Infamous loyalist killer `Jackal' dies of cancer


Robin Jackson, a loyalist killer of the 1970s and 1980s, who was known as "The Jackal", has died of cancer at his home near Lurgan. He has been buried in a small graveyard at Donaghmore, near Newry, Co Down.

Jackson died last Saturday. His funeral, which took place on Monday, was attended by family and some members of the Ulster Volunteer Force's Belfast brigade.

For more than two decades Jackson terrorised Catholics in Northern Ireland. He was linked to some of the most vicious killing of the Troubles and was the commander of the Mid-Ulster UVF from 1972 until the early 1990s.

He also features prominently in a book called The Committee by Sean McPhilemy, which alleges widespread collusion between the Northern Ireland security services and loyalist paramilitaries.

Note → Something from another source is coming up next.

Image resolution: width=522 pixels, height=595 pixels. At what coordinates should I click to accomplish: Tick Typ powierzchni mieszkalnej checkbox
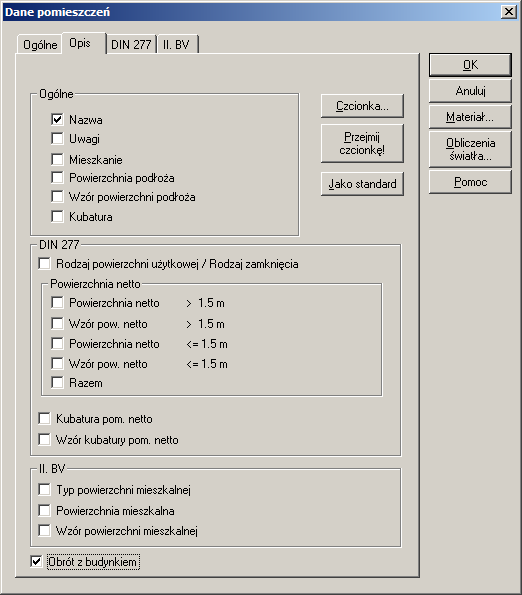44,490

Born in the Protestant townland of Donaghmore in 1947, he first came to prominence in 1972 when, along with other members of a UVF/UDA gang, he took part in a raid on the armoury of a UDR barracks in Lurgan. Jackson was a member of the UDR and remained one until he was dismissed in 1974 for paramilitary links.

He committed his first murder in October 1973 when, along with Wesley Somerville, who was later killed in the Miami Showband massacre, he shot dead a factory worker, Mr Patrick Campbell, at his Banbridge home.

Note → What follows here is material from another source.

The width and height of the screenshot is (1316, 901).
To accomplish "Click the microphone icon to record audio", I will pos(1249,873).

Jackson was also named by Yorkshire Television in a recent programme on the 1974 Dublin and Monaghan bombings. He was said to be one of the main organisers of those atrocities which killed 33 people. No one has ever been charged with these crimes, although there is little doubt that both were the work of the UVF.

It is believed that in 1975 Jackson and the UVF were involved in at least 15 further killings. The Mid-Ulster UVF then had strong links with certain sections of the security services, in particular 14 intelligence and security companies based at Castledillon, near Portadown.

One of the officers attached to one unit was Capt Robert Nairac. Nairac, it is believed, supplied the UVF with information and weapons to carry out a number of murders of Catholics in Cos Armagh and Tyrone. In 1977 Nairac was abducted from The Three Steps Inn, Drumintee, south Armagh, and executed by the IRA. His body has not been discovered.

in the next few years Jackson and the Mid-Ulster UVF claimed the lives of 20 Catholics, including the murder of a grocer, Mr William Stratheran, at Ahoghill, Co Antrim. This killing was linked to a member of the RUC who drove Jackson and his accomplice to and from the scene.

Towards the end of the 1970s and throughout the 1980s, Jackson became the mastermind of UVF activities around Portadown and Lurgan, which became known as "the murder triangle". He maintained his contacts with the security forces, in particular the SAS, who, it is believed, took him abroad for specialist training.

The last killings with which Jackson is linked took place in 1990 and 1991 when Mr Sam Marshall, Ms Catriona Rennie, Ms Eileen Duffy and Mr Brian Frizzell, all Catholics, were shot dead in Lurgan, Co Armagh. Once again these killings are alleged to have involved members of the security forces.